__Task requirements__. What appears from the first line of the records below through the line containing "You are a computer-use agent. Image" must be reproduced verbatim.

__Exercise data__.
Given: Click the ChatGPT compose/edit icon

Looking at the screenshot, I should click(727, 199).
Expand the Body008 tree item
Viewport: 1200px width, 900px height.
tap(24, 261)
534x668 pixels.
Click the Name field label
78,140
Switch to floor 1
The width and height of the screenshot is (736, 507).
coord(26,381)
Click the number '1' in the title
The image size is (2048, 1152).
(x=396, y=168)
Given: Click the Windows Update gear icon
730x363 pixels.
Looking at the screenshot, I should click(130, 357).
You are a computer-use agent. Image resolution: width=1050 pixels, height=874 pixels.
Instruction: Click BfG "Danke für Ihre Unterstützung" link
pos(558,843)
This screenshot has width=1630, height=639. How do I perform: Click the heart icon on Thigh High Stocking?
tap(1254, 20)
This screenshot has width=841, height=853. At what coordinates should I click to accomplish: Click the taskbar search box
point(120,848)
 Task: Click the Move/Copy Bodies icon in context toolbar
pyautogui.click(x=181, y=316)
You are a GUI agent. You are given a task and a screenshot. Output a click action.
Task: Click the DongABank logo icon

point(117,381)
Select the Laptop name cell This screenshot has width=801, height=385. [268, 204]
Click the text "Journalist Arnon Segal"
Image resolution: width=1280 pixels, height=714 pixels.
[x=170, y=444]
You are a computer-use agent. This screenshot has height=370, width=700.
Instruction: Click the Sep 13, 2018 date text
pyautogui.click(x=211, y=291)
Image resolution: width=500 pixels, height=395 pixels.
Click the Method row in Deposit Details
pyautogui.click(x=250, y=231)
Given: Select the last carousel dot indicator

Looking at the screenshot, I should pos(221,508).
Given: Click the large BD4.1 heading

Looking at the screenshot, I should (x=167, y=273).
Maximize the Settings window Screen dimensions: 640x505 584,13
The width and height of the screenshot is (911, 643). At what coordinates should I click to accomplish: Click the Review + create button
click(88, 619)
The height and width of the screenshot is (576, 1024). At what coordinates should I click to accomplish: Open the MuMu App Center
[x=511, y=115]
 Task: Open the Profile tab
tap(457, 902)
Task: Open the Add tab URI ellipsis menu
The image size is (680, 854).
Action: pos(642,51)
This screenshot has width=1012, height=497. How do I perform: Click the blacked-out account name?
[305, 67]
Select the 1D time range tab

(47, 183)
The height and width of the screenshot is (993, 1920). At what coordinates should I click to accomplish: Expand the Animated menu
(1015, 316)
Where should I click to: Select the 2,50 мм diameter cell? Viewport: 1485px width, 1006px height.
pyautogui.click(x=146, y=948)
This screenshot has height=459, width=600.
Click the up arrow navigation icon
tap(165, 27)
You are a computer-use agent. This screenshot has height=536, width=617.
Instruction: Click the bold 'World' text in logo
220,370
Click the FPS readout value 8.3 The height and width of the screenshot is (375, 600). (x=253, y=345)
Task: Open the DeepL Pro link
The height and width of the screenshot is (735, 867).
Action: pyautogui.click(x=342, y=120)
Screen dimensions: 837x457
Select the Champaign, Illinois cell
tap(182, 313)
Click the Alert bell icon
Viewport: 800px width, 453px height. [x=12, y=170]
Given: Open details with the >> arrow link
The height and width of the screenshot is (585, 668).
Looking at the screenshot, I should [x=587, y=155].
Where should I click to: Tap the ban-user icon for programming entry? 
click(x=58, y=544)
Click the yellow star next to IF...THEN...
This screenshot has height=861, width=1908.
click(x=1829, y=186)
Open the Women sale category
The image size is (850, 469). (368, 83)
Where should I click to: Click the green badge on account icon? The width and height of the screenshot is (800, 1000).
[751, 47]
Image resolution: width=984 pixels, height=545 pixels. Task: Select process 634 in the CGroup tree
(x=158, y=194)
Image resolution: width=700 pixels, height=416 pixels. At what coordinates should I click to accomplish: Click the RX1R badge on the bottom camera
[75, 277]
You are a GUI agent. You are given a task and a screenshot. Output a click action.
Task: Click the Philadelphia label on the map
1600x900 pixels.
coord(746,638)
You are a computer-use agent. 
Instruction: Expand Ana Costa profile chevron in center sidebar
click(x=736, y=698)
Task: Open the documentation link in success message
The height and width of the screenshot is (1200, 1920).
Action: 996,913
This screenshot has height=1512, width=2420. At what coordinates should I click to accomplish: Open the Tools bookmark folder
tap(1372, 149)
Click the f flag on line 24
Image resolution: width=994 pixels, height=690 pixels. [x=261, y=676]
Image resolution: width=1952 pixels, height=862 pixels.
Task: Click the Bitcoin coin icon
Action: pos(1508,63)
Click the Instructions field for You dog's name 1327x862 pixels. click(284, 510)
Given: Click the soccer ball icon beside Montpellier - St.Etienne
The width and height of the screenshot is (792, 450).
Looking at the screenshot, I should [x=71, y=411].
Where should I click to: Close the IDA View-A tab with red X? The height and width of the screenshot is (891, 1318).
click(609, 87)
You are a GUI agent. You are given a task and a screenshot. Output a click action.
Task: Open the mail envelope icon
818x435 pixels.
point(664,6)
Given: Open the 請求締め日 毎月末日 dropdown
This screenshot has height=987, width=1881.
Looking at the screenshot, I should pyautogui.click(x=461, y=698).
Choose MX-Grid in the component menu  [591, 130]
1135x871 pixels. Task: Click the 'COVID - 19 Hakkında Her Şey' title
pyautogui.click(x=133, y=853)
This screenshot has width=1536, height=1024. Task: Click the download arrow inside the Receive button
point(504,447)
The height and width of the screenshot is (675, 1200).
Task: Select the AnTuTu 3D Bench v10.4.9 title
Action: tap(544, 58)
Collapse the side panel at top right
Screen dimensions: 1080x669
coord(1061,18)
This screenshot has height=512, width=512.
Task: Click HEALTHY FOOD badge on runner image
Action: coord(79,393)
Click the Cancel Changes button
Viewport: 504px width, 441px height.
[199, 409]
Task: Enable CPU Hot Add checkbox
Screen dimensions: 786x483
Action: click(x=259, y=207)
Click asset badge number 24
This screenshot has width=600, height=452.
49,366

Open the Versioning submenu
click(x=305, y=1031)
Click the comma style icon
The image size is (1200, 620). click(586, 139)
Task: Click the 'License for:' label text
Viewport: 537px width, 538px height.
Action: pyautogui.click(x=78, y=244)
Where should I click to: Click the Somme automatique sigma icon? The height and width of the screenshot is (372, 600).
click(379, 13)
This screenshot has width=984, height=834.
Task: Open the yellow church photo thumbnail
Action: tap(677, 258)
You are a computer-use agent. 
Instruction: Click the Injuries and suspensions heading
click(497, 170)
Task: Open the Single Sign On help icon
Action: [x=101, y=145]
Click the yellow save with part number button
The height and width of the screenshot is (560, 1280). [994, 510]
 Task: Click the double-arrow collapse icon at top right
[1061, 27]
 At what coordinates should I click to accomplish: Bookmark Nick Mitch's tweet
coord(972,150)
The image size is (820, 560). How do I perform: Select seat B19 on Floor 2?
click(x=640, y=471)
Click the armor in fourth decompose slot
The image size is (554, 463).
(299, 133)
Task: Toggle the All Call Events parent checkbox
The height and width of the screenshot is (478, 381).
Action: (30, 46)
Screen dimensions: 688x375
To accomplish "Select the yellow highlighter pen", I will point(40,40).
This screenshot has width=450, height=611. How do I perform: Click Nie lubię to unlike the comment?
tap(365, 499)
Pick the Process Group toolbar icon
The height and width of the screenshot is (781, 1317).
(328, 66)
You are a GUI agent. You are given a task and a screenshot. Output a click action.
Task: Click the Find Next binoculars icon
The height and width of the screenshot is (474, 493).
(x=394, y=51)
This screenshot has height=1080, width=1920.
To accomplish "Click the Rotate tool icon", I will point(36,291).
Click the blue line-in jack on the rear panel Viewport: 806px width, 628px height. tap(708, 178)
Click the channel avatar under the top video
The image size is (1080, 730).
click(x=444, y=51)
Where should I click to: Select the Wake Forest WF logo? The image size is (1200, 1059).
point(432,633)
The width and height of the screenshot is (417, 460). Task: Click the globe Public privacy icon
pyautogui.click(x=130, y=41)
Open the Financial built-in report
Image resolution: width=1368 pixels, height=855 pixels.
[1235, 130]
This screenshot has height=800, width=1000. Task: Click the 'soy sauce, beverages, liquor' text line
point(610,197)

__Result for this exercise__.
Given: Click the ChatGPT compose/edit icon

Looking at the screenshot, I should click(727, 199).
Expand the Body008 tree item
Viewport: 1200px width, 900px height.
tap(24, 261)
534x668 pixels.
Click the Name field label
78,140
Switch to floor 1
The width and height of the screenshot is (736, 507).
coord(26,381)
Click the number '1' in the title
The image size is (2048, 1152).
(x=396, y=168)
Given: Click the Windows Update gear icon
730x363 pixels.
Looking at the screenshot, I should click(130, 357).
You are a computer-use agent. Image resolution: width=1050 pixels, height=874 pixels.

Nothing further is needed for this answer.